Task brief -> Return the following data verbatim, reproducing every line without alteration.

Material provided ->
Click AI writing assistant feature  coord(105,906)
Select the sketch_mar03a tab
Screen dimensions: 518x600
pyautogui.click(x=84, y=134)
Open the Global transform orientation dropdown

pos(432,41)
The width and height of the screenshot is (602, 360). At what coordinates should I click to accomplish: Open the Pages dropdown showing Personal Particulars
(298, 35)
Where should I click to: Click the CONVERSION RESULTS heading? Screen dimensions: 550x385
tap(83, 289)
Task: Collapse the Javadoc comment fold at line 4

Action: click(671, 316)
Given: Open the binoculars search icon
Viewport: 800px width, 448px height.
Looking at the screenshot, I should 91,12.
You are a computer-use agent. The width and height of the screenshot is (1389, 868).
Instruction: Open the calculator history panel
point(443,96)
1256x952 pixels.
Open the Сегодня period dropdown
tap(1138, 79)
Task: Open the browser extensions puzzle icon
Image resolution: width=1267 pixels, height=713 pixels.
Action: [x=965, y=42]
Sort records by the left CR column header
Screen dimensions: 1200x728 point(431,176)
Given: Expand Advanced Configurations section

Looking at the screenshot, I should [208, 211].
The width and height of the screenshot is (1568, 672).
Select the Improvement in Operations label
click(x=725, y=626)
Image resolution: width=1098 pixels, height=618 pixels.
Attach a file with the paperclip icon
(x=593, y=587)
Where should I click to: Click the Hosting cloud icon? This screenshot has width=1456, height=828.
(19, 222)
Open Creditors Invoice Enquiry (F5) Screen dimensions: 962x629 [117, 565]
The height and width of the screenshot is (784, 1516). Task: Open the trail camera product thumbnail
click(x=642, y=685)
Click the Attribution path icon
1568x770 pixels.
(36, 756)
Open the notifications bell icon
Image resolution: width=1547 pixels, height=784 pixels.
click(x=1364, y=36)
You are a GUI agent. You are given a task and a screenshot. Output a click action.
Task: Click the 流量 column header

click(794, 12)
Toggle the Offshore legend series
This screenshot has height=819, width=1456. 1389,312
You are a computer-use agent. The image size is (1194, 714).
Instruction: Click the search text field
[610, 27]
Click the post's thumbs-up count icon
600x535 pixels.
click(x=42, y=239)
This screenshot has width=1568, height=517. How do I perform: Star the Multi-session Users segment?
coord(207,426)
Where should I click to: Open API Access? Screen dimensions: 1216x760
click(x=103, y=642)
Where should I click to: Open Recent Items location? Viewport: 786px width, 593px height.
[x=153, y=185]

Finished exercise ->
Click AI writing assistant feature  coord(105,906)
Select the sketch_mar03a tab
Screen dimensions: 518x600
pyautogui.click(x=84, y=134)
Open the Global transform orientation dropdown

pos(432,41)
The width and height of the screenshot is (602, 360). At what coordinates should I click to accomplish: Open the Pages dropdown showing Personal Particulars
(298, 35)
Where should I click to: Click the CONVERSION RESULTS heading? Screen dimensions: 550x385
tap(83, 289)
Task: Collapse the Javadoc comment fold at line 4

Action: click(671, 316)
Given: Open the binoculars search icon
Viewport: 800px width, 448px height.
Looking at the screenshot, I should 91,12.
You are a computer-use agent. The width and height of the screenshot is (1389, 868).
Instruction: Open the calculator history panel
point(443,96)
1256x952 pixels.
Open the Сегодня period dropdown
tap(1138, 79)
Task: Open the browser extensions puzzle icon
Image resolution: width=1267 pixels, height=713 pixels.
Action: [x=965, y=42]
Sort records by the left CR column header
Screen dimensions: 1200x728 point(431,176)
Given: Expand Advanced Configurations section

Looking at the screenshot, I should [208, 211].
The width and height of the screenshot is (1568, 672).
Select the Improvement in Operations label
click(x=725, y=626)
Image resolution: width=1098 pixels, height=618 pixels.
Attach a file with the paperclip icon
(x=593, y=587)
Where should I click to: Click the Hosting cloud icon? This screenshot has width=1456, height=828.
(19, 222)
Open Creditors Invoice Enquiry (F5) Screen dimensions: 962x629 [117, 565]
The height and width of the screenshot is (784, 1516). Task: Open the trail camera product thumbnail
click(x=642, y=685)
Click the Attribution path icon
1568x770 pixels.
(36, 756)
Open the notifications bell icon
Image resolution: width=1547 pixels, height=784 pixels.
click(x=1364, y=36)
You are a GUI agent. You are given a task and a screenshot. Output a click action.
Task: Click the 流量 column header

click(794, 12)
Toggle the Offshore legend series
This screenshot has height=819, width=1456. 1389,312
You are a computer-use agent. The image size is (1194, 714).
Instruction: Click the search text field
[610, 27]
Click the post's thumbs-up count icon
600x535 pixels.
click(x=42, y=239)
This screenshot has width=1568, height=517. How do I perform: Star the Multi-session Users segment?
coord(207,426)
Where should I click to: Open API Access? Screen dimensions: 1216x760
click(x=103, y=642)
Where should I click to: Open Recent Items location? Viewport: 786px width, 593px height.
[x=153, y=185]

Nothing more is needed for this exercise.